PROMPT: Going through the material below, output exactly the lines from the one containing "Where should I" through the one containing "This screenshot has width=393, height=221.", and no pictures.

--------------------------------

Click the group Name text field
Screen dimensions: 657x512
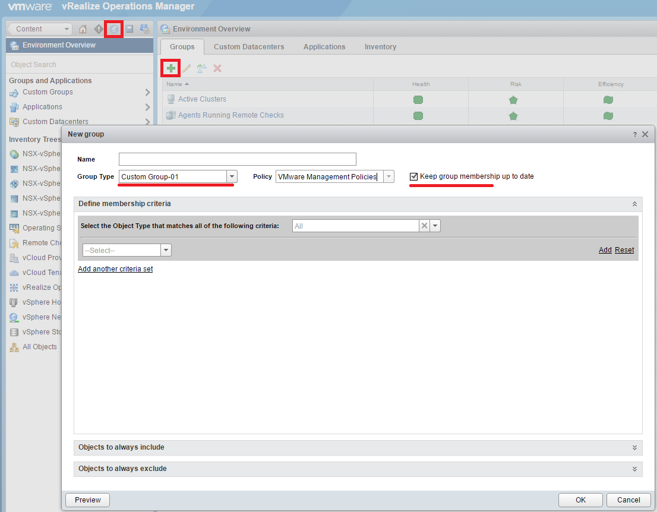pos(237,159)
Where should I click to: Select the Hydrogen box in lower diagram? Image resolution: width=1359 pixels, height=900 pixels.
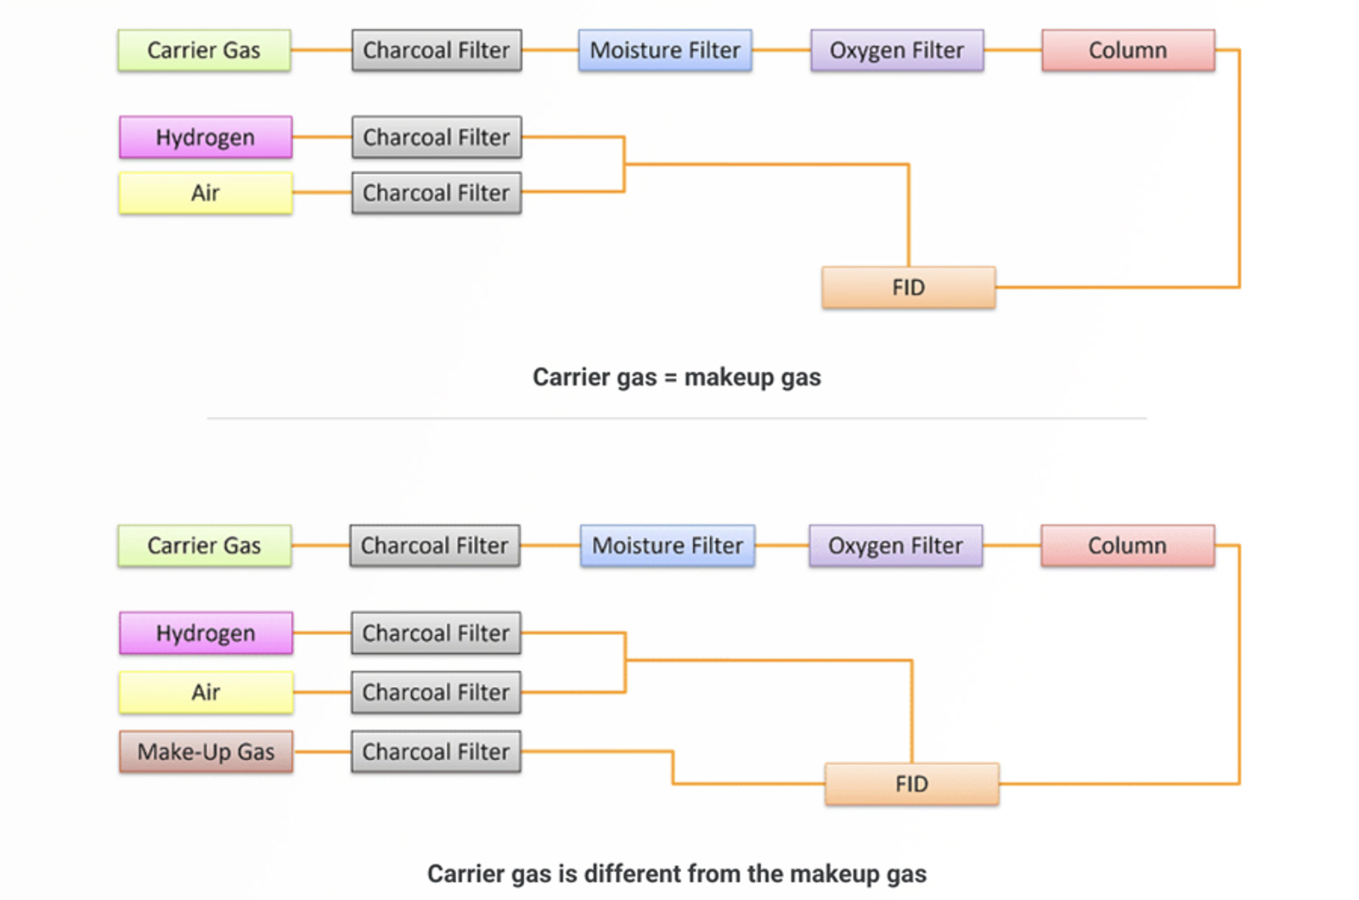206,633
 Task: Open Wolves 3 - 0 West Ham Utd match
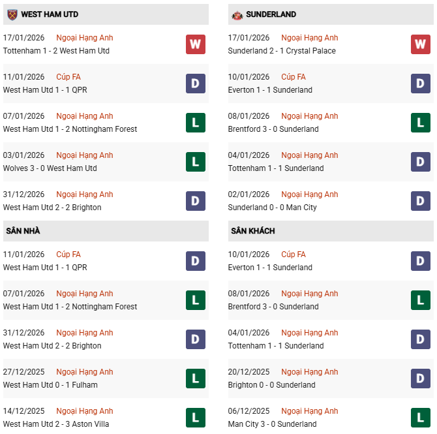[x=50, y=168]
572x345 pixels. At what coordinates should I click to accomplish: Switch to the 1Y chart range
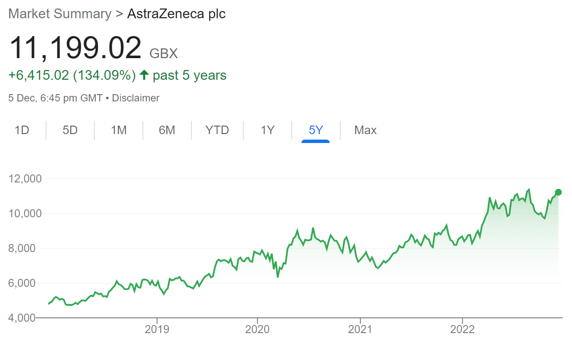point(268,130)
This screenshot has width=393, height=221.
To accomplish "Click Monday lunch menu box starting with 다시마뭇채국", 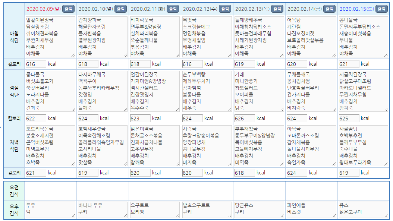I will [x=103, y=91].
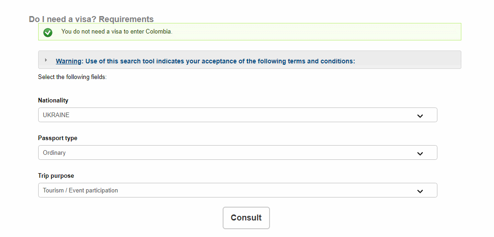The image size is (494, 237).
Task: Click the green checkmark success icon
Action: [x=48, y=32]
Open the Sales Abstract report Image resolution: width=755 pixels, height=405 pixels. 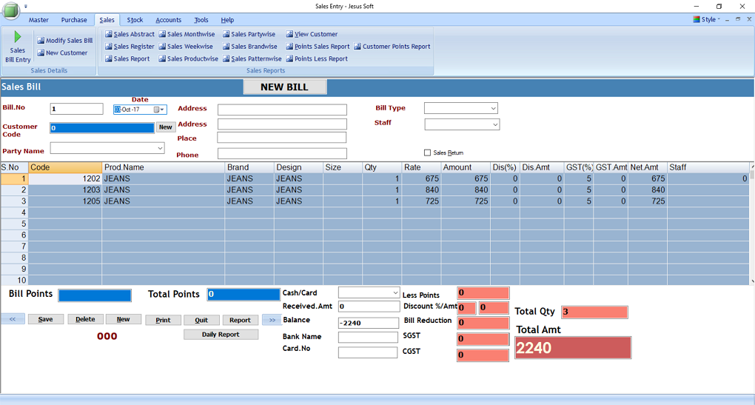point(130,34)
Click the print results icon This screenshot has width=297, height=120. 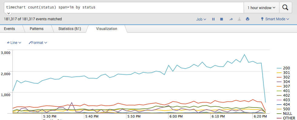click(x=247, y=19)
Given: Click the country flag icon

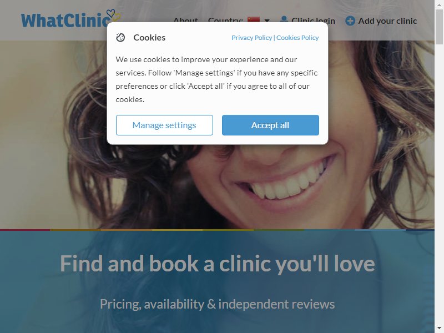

--------------------------------

SOLUTION TO THIS PROBLEM:
Where should I click to: Select the Hydrogen box in lower diagram? Image resolution: width=1359 pixels, height=900 pixels.
206,633
 Task: Open Wolves 3 - 0 West Ham Utd match
[x=50, y=168]
572x345 pixels. At what coordinates should I click to accomplish: Switch to the 1Y chart range
point(268,130)
This screenshot has width=393, height=221.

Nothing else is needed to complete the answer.